Bogdan Radenković (Serbian Cyrillic: Богдан Раденковић; Srbovac, Ottoman Empire, 1874 – Thessaloniki, Greece, 30 July 1917) was a Serb activist, an organizer of the Serbian Chetnik Organization and one of the founders of the Black Hand. He was a leading civilian activist of the Pan-Serb movement in the early 20th century. In a letter to the Serbian government, dated 27 October 1909, he tells about the dangers faced by the population of Kičevo and Prilep because of Arnaut incursions, and asks for approval of the troops of Gligor Sokolović and Dane Stojanović to solve the problem.
Born in 1874 in Srbovac, a village in the municipality of Zvečan, then part of the Ottoman Empire (and now Kosovo, still a contentious international political zone to this day). As a university graduate and a tonsured monk with a chosen name Vasilije, he became a secretary to the Serbian Orthodox Metropolitanate of Skopje. In this influential post he had numerous contacts with his people and consulates of Serbia, Russia and France. Among the clergy he was known as Vasilije (Radenković) and among the laity simply Bogdan Radenković.

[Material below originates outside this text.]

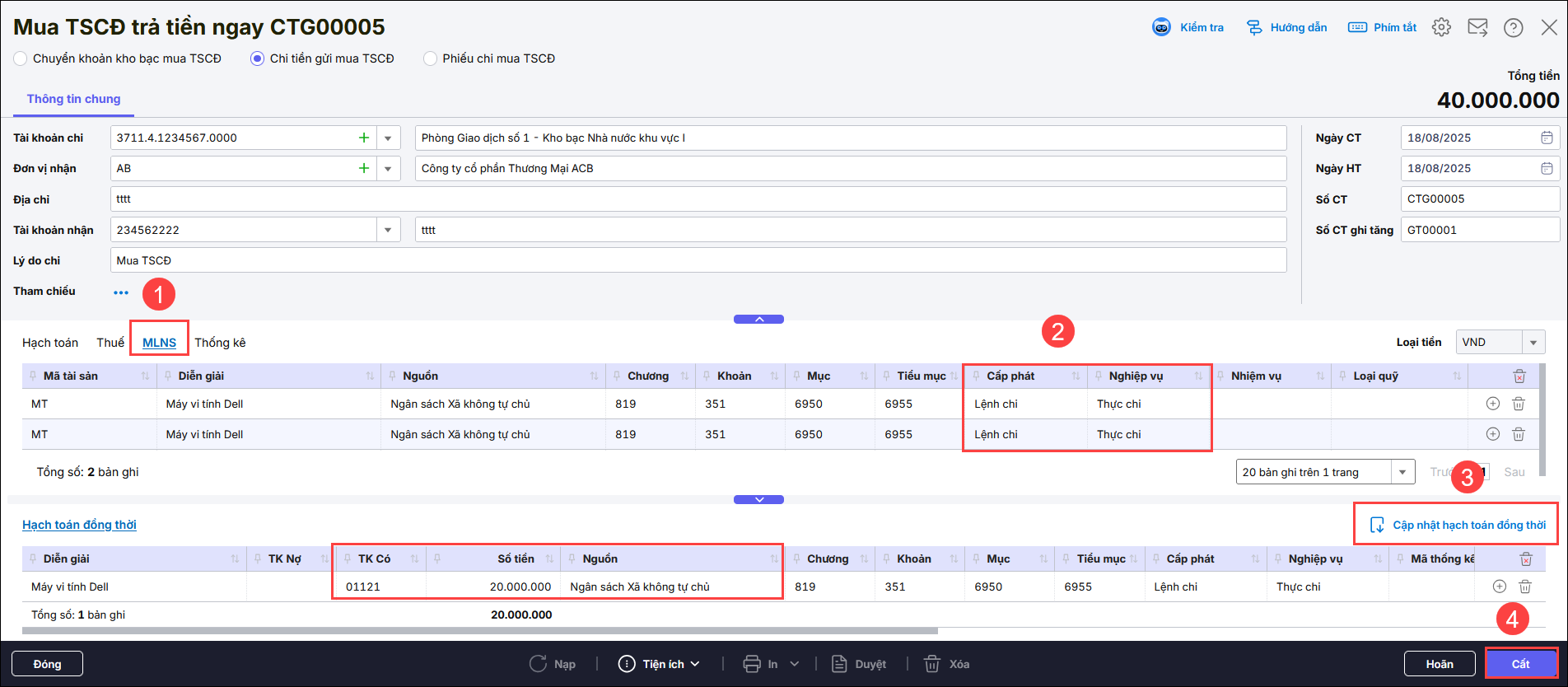
Task: Switch to the MLNS tab
Action: click(159, 343)
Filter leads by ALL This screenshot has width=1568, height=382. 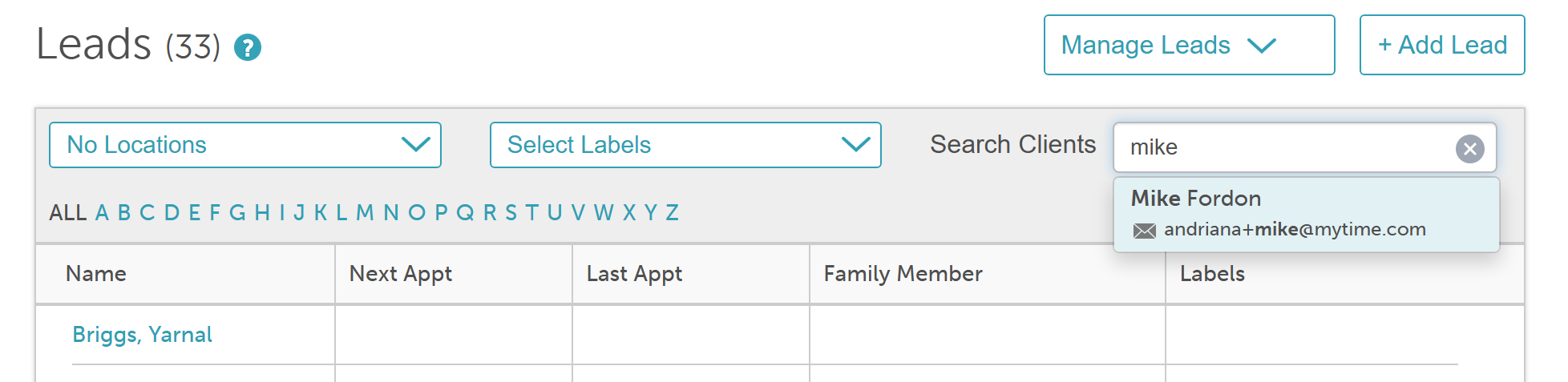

Bogdan Radenković was a member of the Serbian Committee of Skopje and the main organizer of the Serbian Chetnik action in the Ottoman Empire. He was an intermediary between the Serbian consulate and the Chetnik organization and their supporters. During 1905 the Turkish authorities caught a farmer who after being tortured revealed that Radenković was the president of the Serbian Committee in Skopje. At the Skopje trial the farmer recanted citing that his testimony was extracted by force and Radenkovic was ultimately acquitted. Radenković was a friend of Milan Rakić, then Serbia's vice-consul in Skopje, with whom he conferred confidential operational plans of the Chetnik organization. Milan Rakić at the time began writing a poem called "On Gazimestan" that became popular even before the Balkan War of 1912.